Assigned task: Go to the line in the data below that contains "トップ (73, 319)". Write it out exactly, along with every later line through the last, and nothing else.

******************************

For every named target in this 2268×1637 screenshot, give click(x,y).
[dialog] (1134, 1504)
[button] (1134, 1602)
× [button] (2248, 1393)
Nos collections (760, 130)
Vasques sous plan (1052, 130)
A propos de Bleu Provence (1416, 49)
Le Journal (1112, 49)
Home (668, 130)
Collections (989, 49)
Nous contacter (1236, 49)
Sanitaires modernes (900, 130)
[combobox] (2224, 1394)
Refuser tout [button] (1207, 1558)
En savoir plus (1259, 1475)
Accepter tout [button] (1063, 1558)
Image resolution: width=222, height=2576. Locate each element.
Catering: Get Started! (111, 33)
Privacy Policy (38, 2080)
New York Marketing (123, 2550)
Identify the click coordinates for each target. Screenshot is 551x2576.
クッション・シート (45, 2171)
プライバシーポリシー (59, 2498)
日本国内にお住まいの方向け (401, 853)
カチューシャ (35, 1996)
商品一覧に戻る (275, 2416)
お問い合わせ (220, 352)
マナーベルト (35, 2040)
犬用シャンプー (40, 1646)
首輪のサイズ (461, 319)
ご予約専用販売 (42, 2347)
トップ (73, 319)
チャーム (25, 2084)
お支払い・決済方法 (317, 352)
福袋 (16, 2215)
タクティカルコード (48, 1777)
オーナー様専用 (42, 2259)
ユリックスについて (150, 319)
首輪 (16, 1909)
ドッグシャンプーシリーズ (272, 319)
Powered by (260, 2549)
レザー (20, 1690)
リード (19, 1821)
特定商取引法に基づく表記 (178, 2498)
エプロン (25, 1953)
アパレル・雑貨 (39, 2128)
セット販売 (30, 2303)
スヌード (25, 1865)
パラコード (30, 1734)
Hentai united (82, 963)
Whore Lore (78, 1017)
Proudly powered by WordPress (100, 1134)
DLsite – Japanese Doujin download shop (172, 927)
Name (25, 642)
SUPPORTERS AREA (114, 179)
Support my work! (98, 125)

******************************

Solution to the exercise:
トップ (73, 319)
チャーム (25, 2084)
お支払い・決済方法 (317, 352)
福袋 (16, 2215)
タクティカルコード (48, 1777)
オーナー様専用 (42, 2259)
ユリックスについて (150, 319)
首輪 (16, 1909)
ドッグシャンプーシリーズ (272, 319)
Powered by (260, 2549)
レザー (20, 1690)
リード (19, 1821)
特定商取引法に基づく表記 (178, 2498)
エプロン (25, 1953)
アパレル・雑貨 (39, 2128)
セット販売 (30, 2303)
スヌード (25, 1865)
パラコード (30, 1734)
Hentai united (82, 963)
Whore Lore (78, 1017)
Proudly powered by WordPress (100, 1134)
DLsite – Japanese Doujin download shop (172, 927)
Name (25, 642)
SUPPORTERS AREA (114, 179)
Support my work! (98, 125)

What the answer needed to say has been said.